Radburn does a wonderful job exploring individual identity as well as how individuality is restricted in modern society. There is a great sequence that involves exploring the self in a mirror, showing how confronting and liberating that can be. But then the dancers are suddenly wearing identical wigs and falling into a tug-of-war with the self about having to conform to certain fashions and behaviours. This is followed by a wedding sequence that’s a fantastic, humourous moment of shock, fear, and disillusionment, followed by a ‘breaking out’ that is brilliantly choreographed and stunningly performed by Radburn and Smith.

The use of live music with musician and composer Madeleine Flynn playing the piano onstage is a great inclusion for a show that explores who we really are in battle with who we think we should be and who we are often pressured to be.
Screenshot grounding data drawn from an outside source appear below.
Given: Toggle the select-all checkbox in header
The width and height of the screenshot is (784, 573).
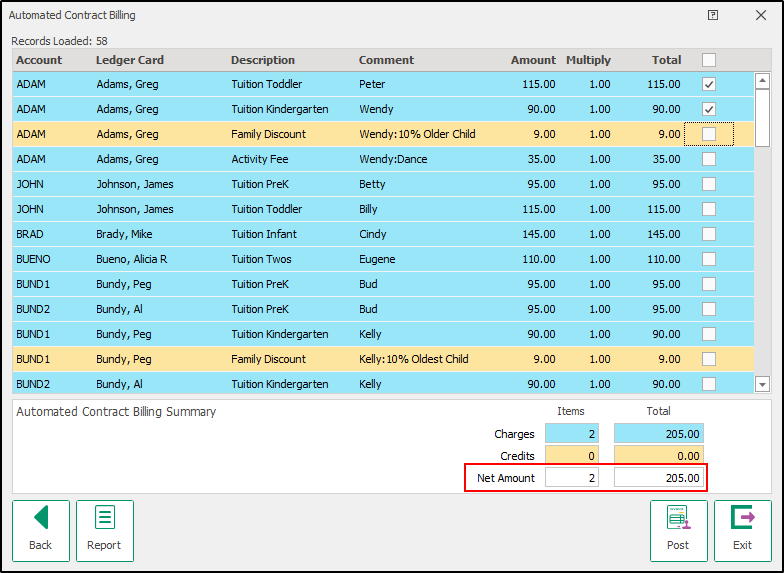Looking at the screenshot, I should click(x=708, y=60).
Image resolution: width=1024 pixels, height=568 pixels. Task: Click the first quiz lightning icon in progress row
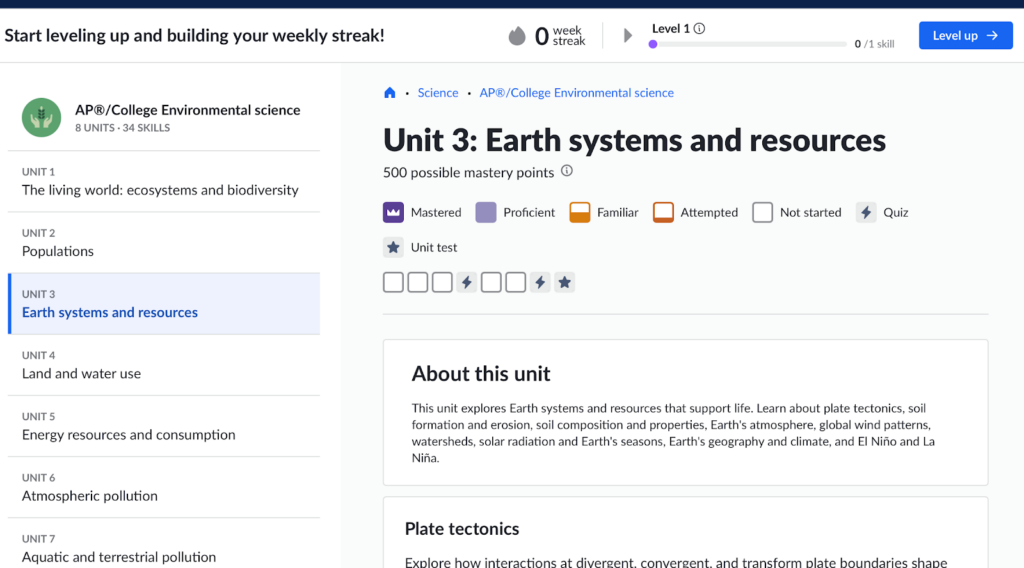(x=466, y=283)
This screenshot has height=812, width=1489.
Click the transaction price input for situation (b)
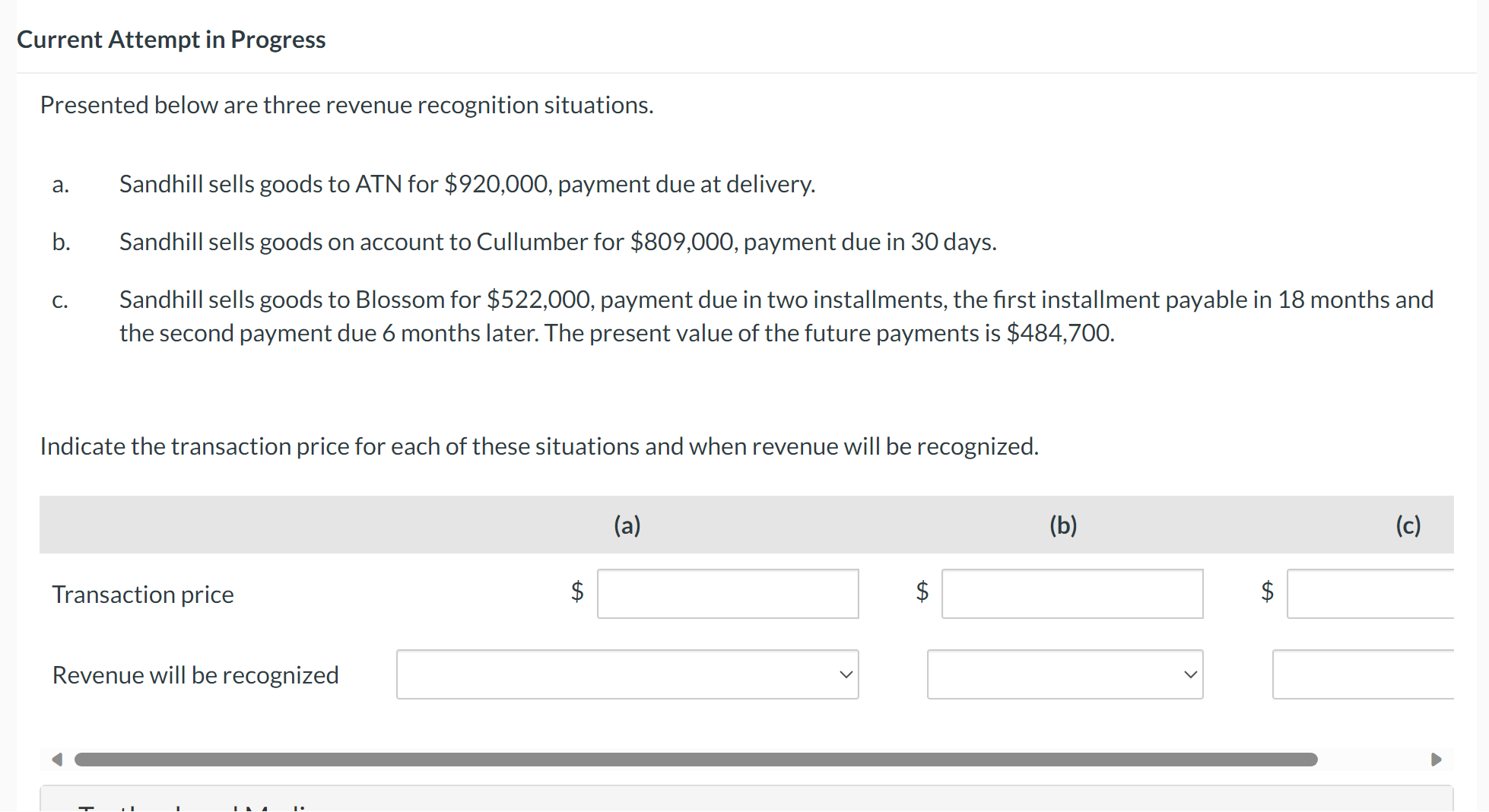[x=1072, y=594]
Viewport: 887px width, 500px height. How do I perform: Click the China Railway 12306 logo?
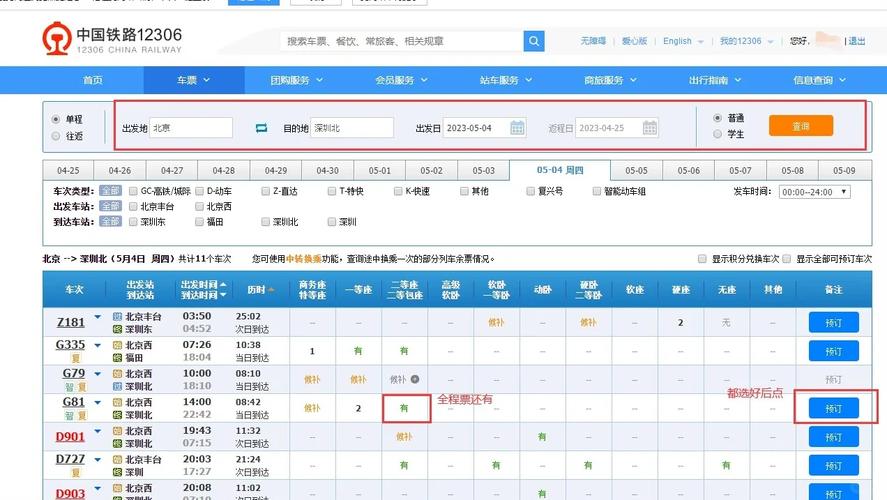(112, 39)
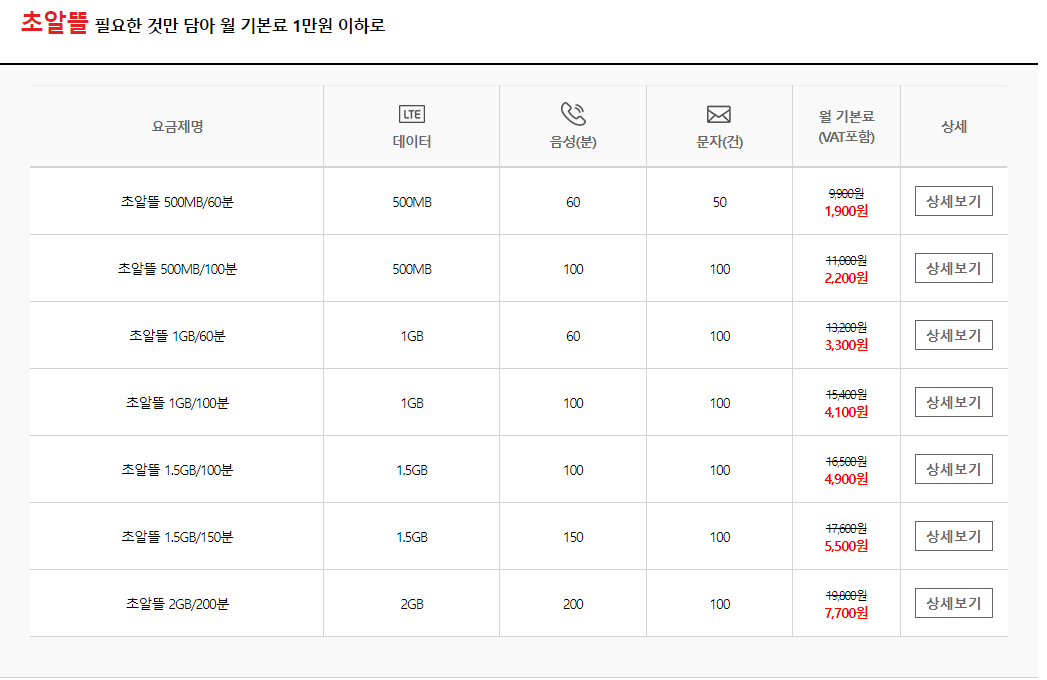Click the LTE data icon in header

411,114
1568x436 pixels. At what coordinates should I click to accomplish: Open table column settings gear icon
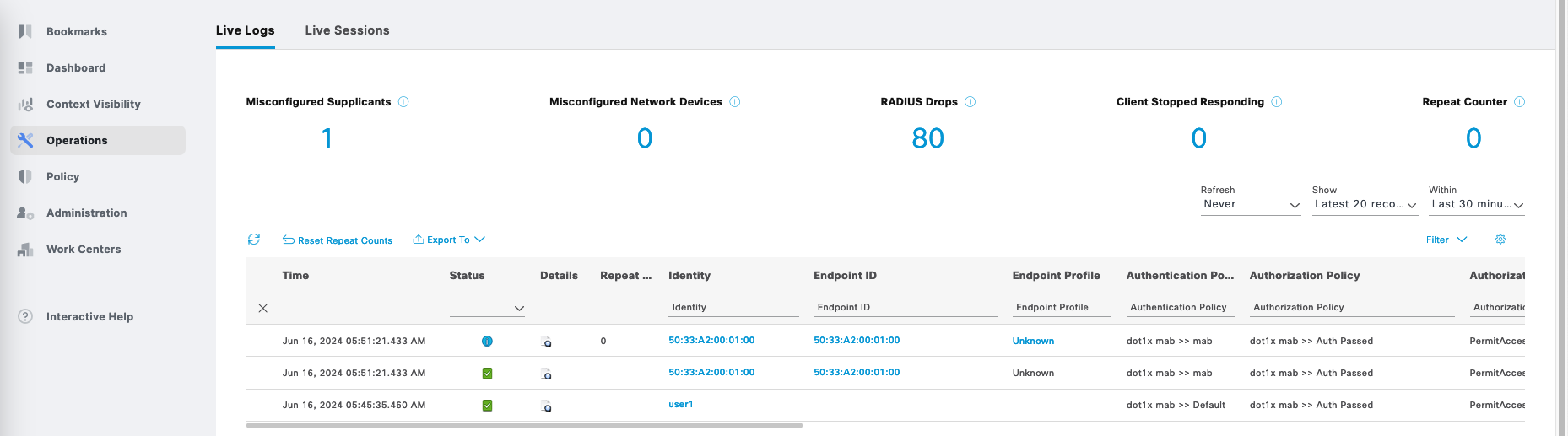1500,240
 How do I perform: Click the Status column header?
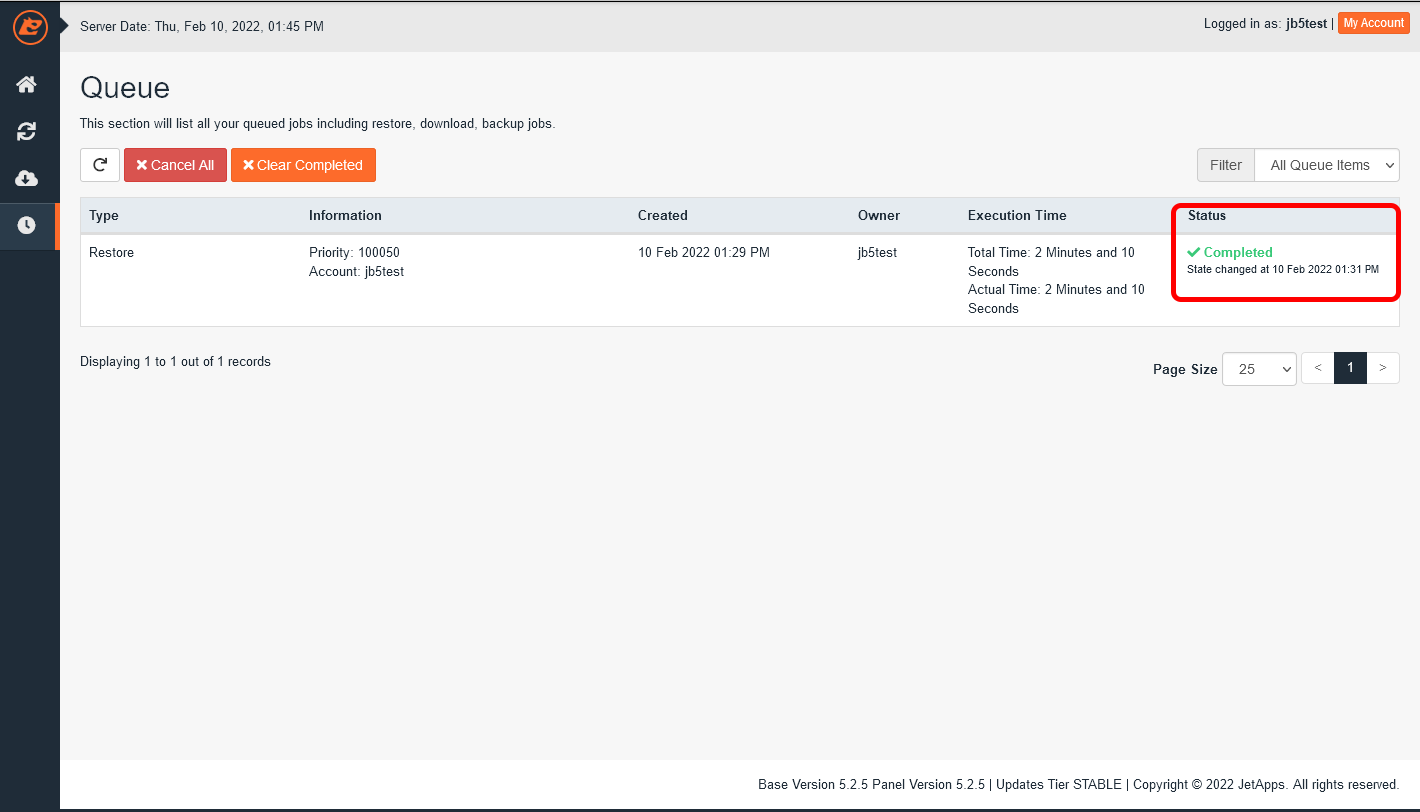(1206, 215)
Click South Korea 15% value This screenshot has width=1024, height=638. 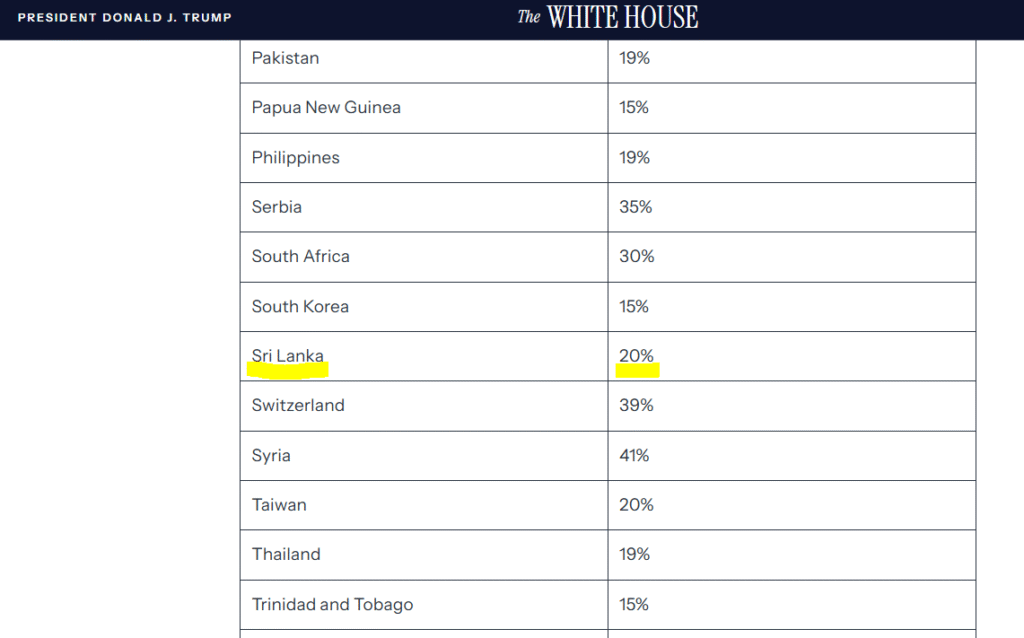pos(633,306)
The relationship between the choreography and some of the more discordant and pared back music is interesting and certainly shows the skill of the dancers. One of the show’s aforementioned moments of brilliance is when Flynn has her own live battle, playing counterpoint with a piece of recorded music. Brilliant.

As well as a performer, Flynn’s presence onstage at the baby grand piano also makes her part of the set, which adds to the whole flavour of the visual style of the work. The curtain of suspended dolls that covers one corner of the set is surprisingly striking, especially when backlit at the end, and I did find myself wishing there had been more use of it. In general, the show would benefit from a lighting design with greater complexity that would contribute to the notion of the deconstruction of archetypes.

In terms of exploring these female archetypes, I wonder if even one expression of joy might be a necessary addition to the show. There is much bewilderment, angst and resignation on the faces of Smith and Radburn, but I wanted a smile, just one. Another thing that jarred somewhat was the voice work by Smith. It was ably performed, but included somewhat hesitantly in only one sequence; ultimately it gets lost within the whole context of the show.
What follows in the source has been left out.